→ What you should do
Copy the part of the records that opens with the line containing "You are a computer-use agent. The" and runs through the end of the records, replacing "Instruction" with "Command" and leaving the pictures out.

→ The data
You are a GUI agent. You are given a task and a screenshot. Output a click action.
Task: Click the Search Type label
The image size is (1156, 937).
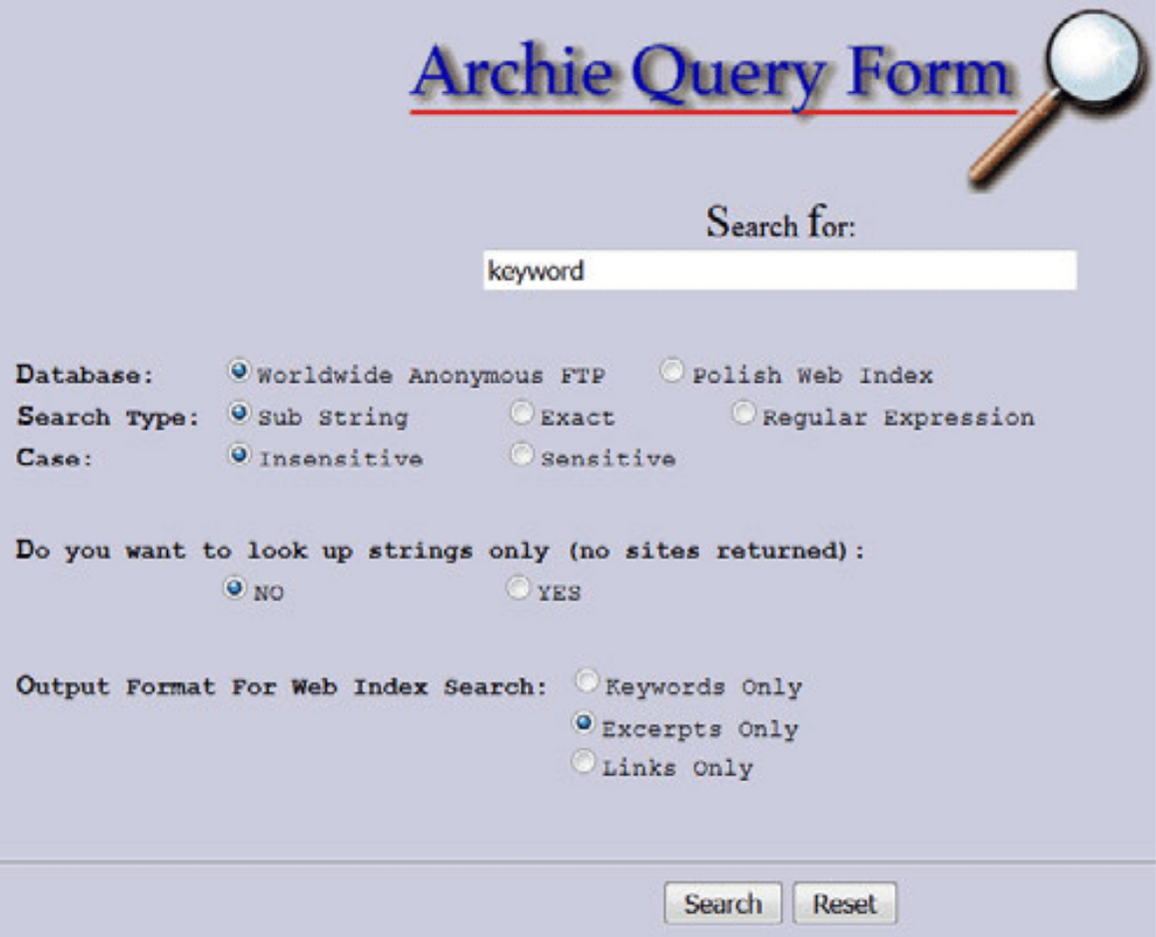click(107, 417)
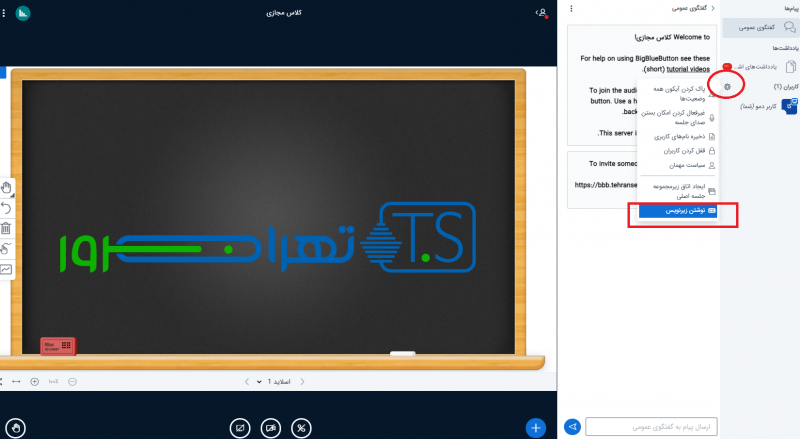
Task: Toggle the share screen button
Action: (239, 427)
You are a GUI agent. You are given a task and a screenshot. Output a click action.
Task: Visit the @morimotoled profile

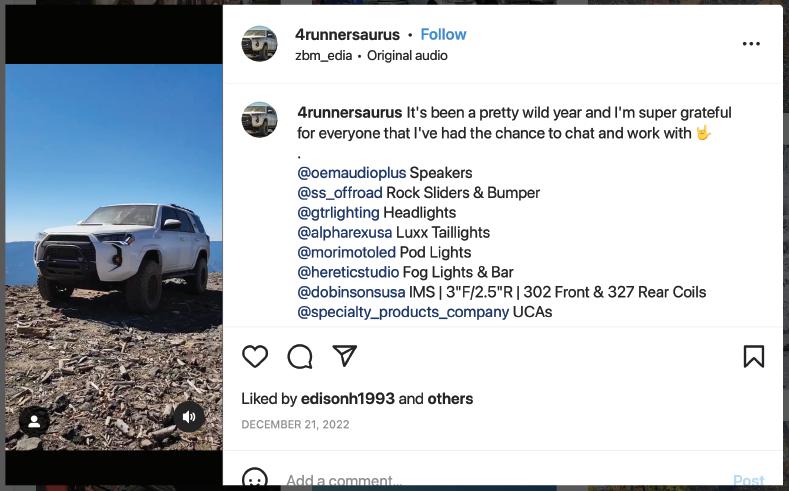tap(347, 252)
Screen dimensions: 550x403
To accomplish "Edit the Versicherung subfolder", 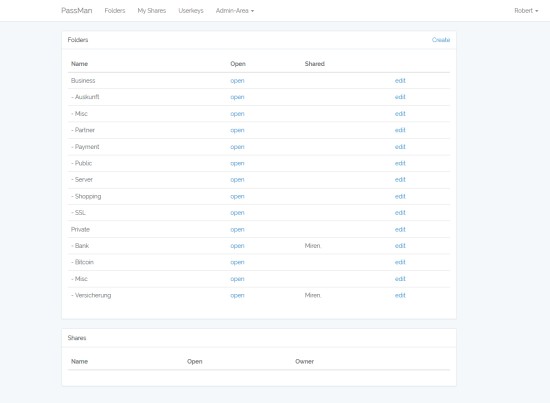I will click(x=400, y=295).
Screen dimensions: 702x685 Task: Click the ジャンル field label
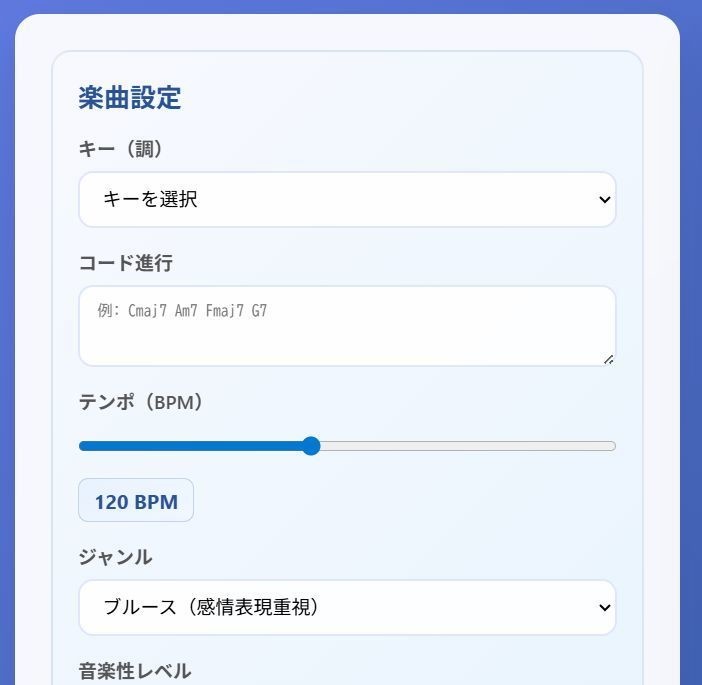tap(116, 557)
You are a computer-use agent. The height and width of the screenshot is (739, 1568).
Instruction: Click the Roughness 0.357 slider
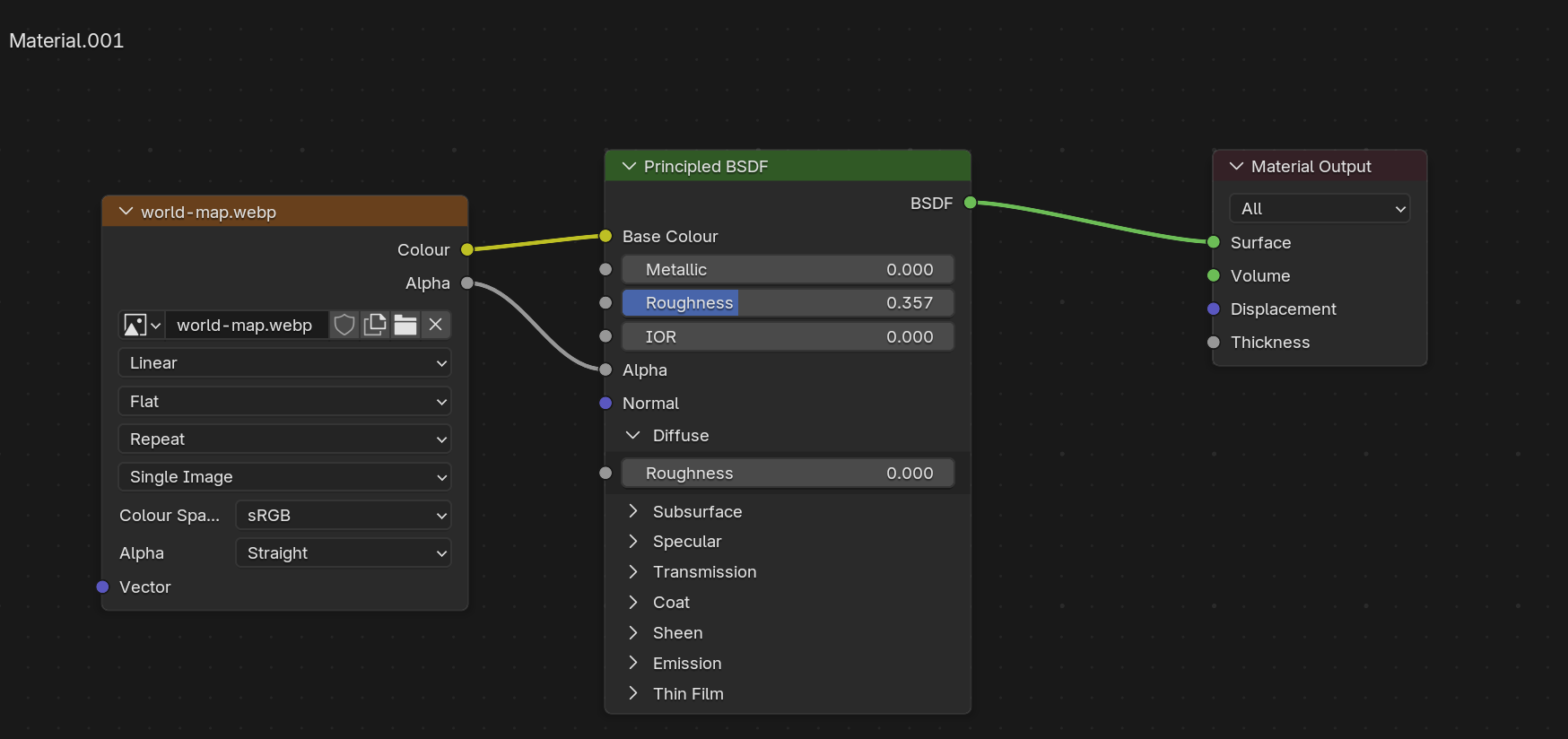click(788, 303)
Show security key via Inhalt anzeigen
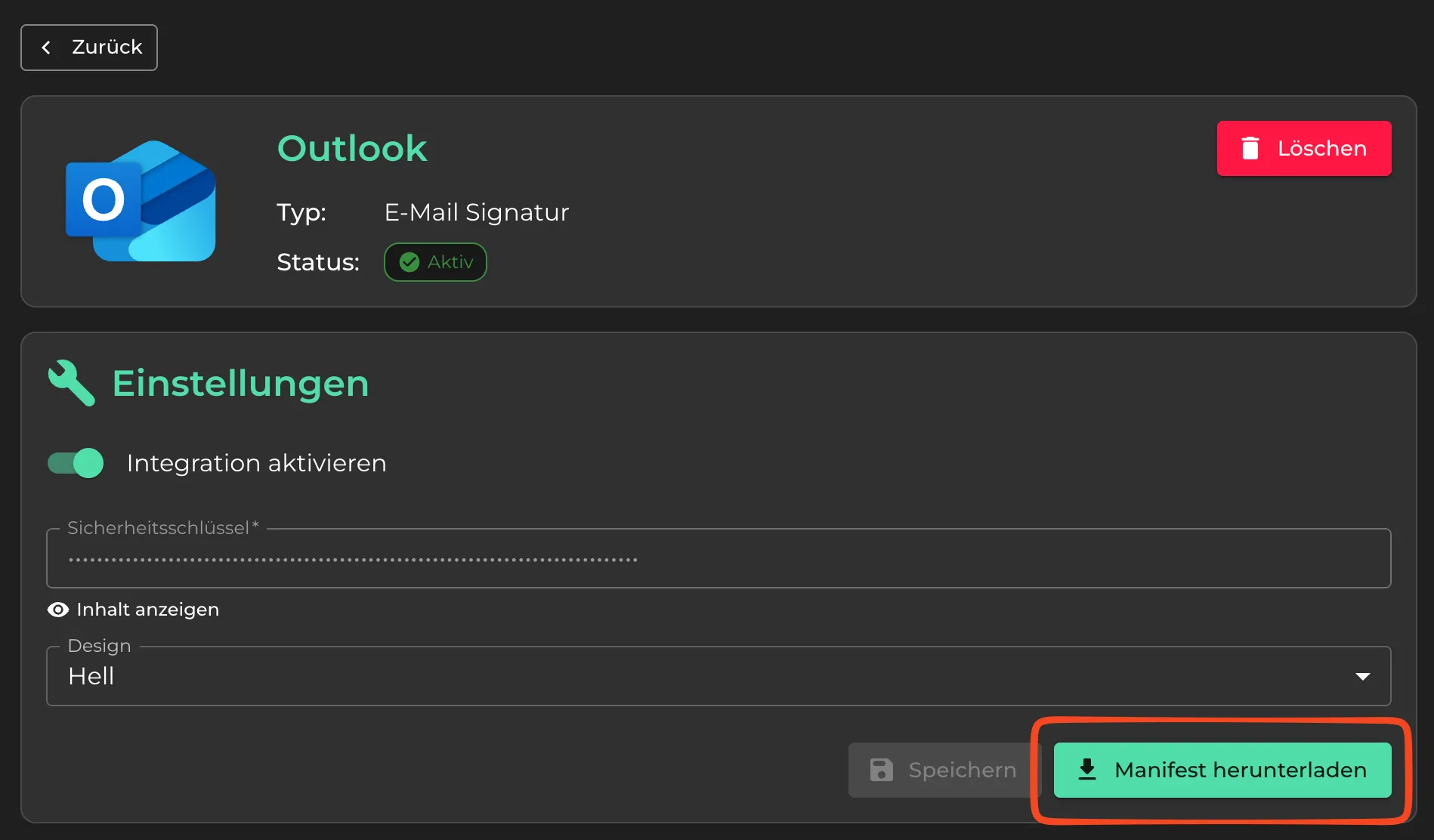The width and height of the screenshot is (1434, 840). pos(147,610)
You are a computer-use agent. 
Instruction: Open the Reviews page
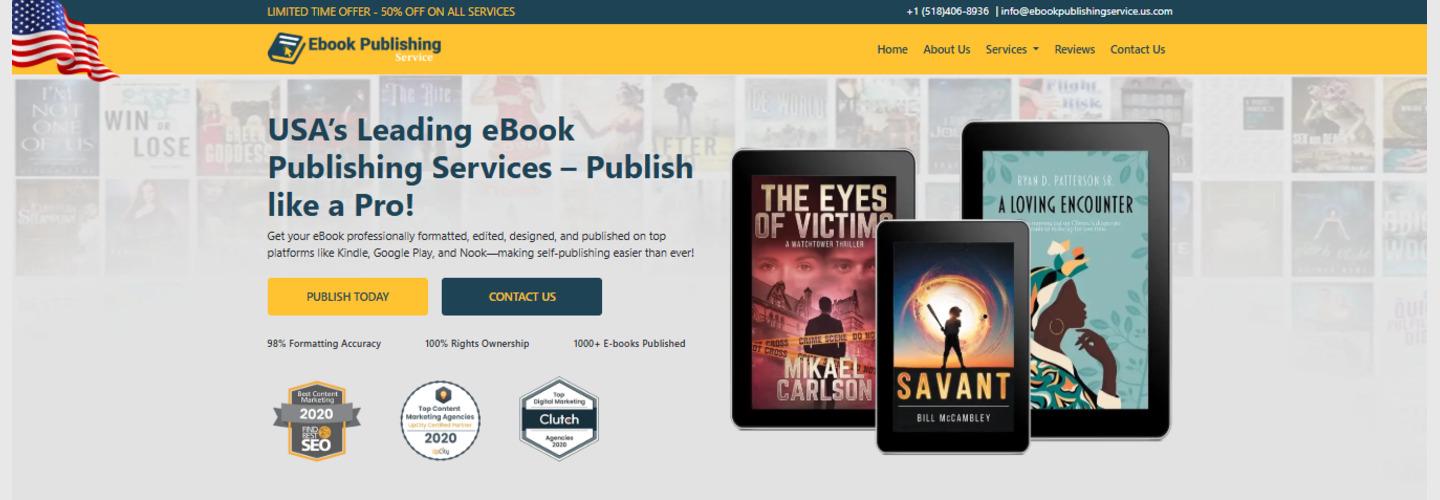coord(1074,49)
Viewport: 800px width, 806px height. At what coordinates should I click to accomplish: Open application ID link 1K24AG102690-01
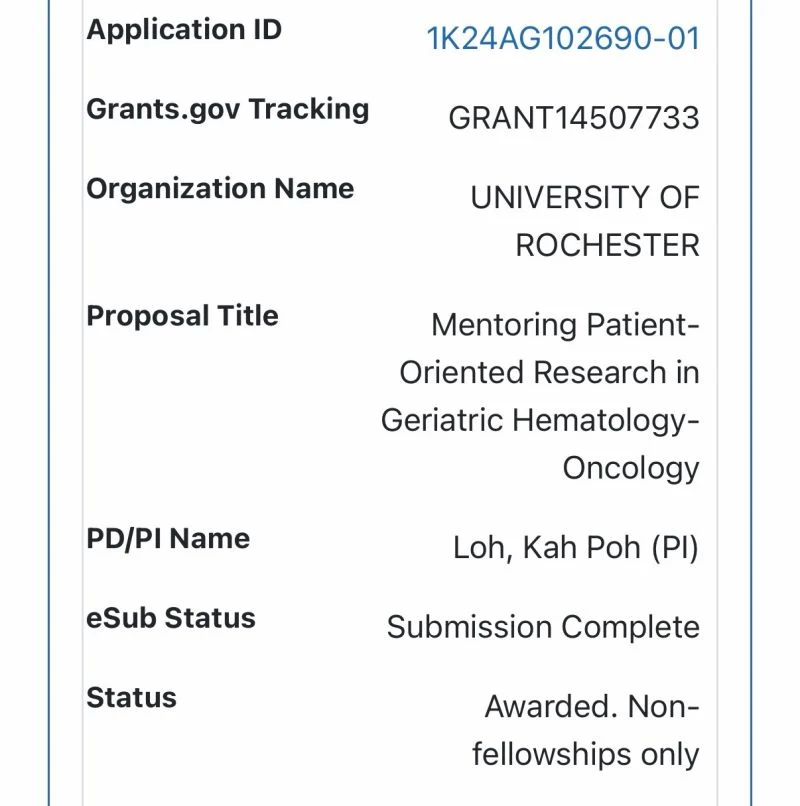point(563,39)
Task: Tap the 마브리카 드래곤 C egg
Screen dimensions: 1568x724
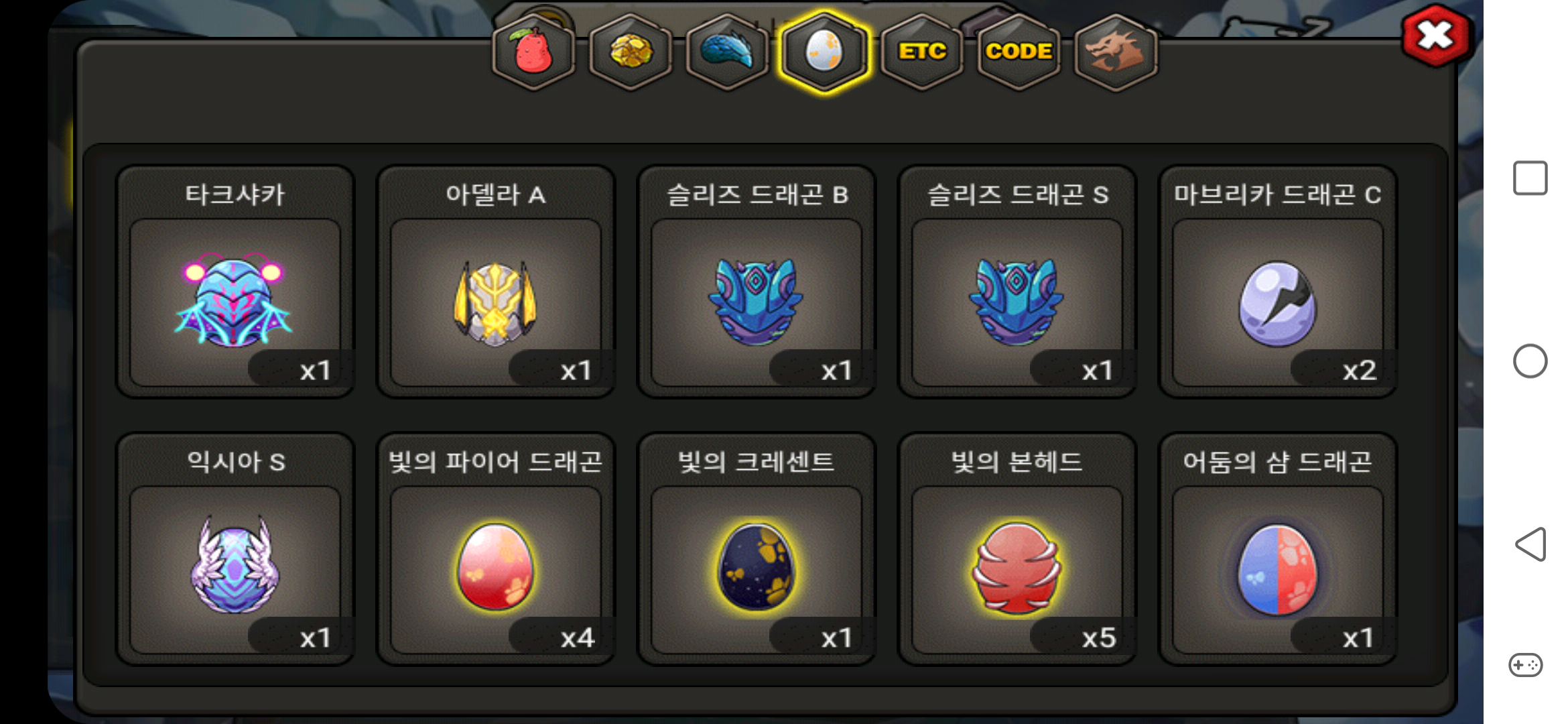Action: pos(1278,282)
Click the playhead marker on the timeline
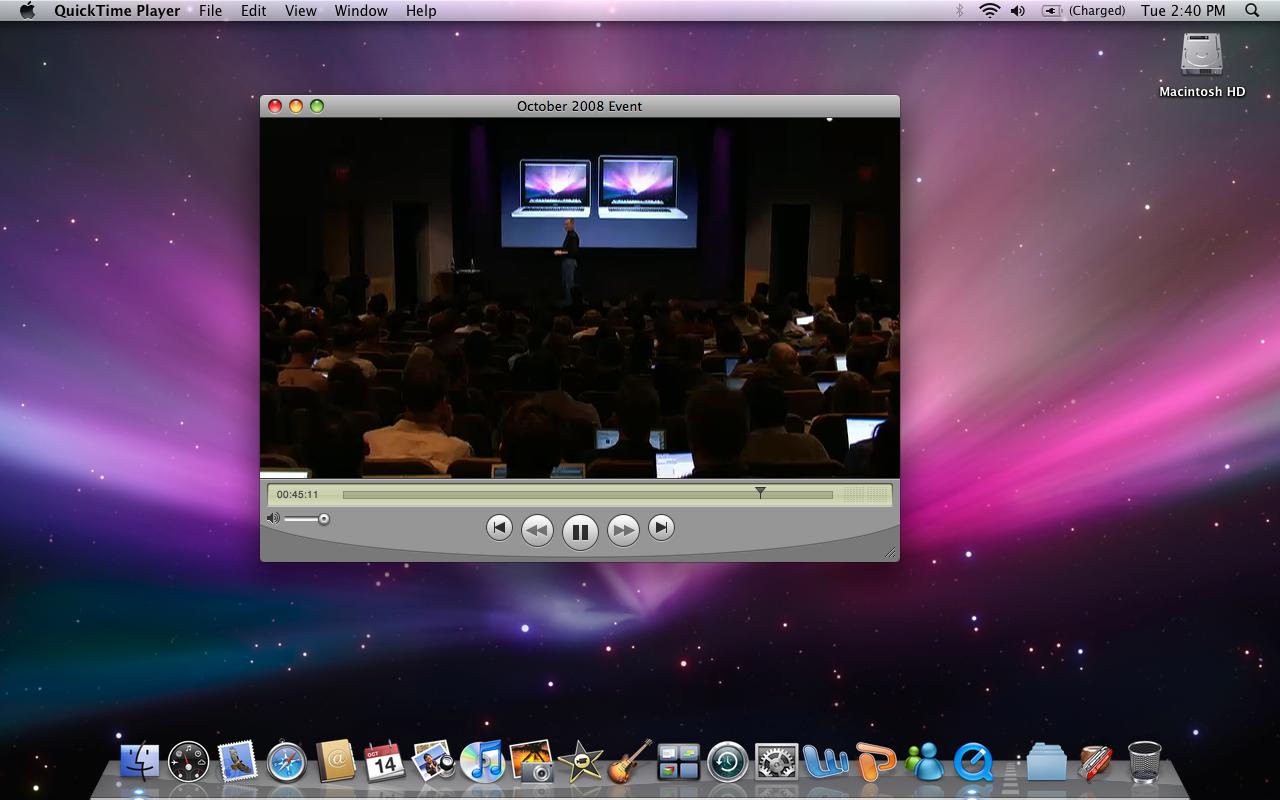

→ Full response
You are a computer-use agent. The height and width of the screenshot is (739, 1568).
Command: Click the Roughness 0.357 slider
click(788, 303)
Show security key via Inhalt anzeigen
The width and height of the screenshot is (1434, 840). pos(147,610)
You are a computer-use agent. 
Command: Open the Reviews page
coord(1074,49)
Viewport: 800px width, 806px height. At what coordinates should I click to accomplish: Open application ID link 1K24AG102690-01
point(563,39)
Task: Tap the 마브리카 드래곤 C egg
Screen dimensions: 1568x724
Action: pos(1278,282)
Click the playhead marker on the timeline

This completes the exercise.